Look through the entries for the line containing "Péard (147, 1813)". Then output that line and every line after it, exactly, to the end.

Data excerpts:
[Start of Attachment]

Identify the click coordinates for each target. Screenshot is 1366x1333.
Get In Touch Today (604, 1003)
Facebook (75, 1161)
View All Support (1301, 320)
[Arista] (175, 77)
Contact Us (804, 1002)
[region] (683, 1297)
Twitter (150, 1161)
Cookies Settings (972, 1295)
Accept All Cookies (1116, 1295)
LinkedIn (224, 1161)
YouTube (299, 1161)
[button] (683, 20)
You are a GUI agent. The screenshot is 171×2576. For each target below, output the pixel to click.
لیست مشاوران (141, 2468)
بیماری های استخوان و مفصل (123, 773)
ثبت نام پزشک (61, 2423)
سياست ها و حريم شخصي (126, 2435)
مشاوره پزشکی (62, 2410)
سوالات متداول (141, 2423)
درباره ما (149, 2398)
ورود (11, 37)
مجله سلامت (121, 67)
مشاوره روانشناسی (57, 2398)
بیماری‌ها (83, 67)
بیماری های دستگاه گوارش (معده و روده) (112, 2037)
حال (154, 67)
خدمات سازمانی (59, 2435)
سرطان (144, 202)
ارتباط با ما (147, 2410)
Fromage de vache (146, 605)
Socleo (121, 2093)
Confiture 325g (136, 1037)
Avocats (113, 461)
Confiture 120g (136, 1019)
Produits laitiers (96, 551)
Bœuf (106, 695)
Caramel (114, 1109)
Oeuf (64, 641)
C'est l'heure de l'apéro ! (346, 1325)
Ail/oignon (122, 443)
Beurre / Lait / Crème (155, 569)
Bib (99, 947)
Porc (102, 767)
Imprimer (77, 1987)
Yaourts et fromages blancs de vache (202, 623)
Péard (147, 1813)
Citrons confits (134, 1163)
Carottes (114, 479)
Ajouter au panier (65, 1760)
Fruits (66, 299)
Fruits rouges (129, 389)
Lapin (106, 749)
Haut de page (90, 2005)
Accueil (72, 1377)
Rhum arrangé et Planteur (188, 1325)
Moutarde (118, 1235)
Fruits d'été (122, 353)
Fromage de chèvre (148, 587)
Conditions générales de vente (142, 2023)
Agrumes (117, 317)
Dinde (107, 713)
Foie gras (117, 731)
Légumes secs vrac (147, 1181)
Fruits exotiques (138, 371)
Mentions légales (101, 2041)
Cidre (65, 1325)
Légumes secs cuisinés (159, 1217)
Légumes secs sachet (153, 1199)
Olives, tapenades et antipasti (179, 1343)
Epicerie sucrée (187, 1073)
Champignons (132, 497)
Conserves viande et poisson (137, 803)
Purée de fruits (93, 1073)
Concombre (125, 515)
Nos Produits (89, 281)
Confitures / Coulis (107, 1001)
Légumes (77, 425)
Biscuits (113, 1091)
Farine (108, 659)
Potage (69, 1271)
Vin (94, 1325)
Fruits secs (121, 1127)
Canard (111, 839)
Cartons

[End of Attachment]

• _Task response_:
Péard (147, 1813)
Citrons confits (134, 1163)
Carottes (114, 479)
Ajouter au panier (65, 1760)
Fruits (66, 299)
Fruits rouges (129, 389)
Lapin (106, 749)
Haut de page (90, 2005)
Accueil (72, 1377)
Rhum arrangé et Planteur (188, 1325)
Moutarde (118, 1235)
Fruits d'été (122, 353)
Fromage de chèvre (148, 587)
Conditions générales de vente (142, 2023)
Agrumes (117, 317)
Dinde (107, 713)
Foie gras (117, 731)
Légumes secs vrac (147, 1181)
Fruits exotiques (138, 371)
Mentions légales (101, 2041)
Cidre (65, 1325)
Légumes secs cuisinés (159, 1217)
Légumes secs sachet (153, 1199)
Olives, tapenades et antipasti (179, 1343)
Epicerie sucrée (187, 1073)
Champignons (132, 497)
Conserves viande et poisson (137, 803)
Purée de fruits (93, 1073)
Concombre (125, 515)
Nos Produits (89, 281)
Confitures / Coulis (107, 1001)
Légumes (77, 425)
Biscuits (113, 1091)
Farine (108, 659)
Potage (69, 1271)
Vin (94, 1325)
Fruits secs (121, 1127)
Canard (111, 839)
Cartons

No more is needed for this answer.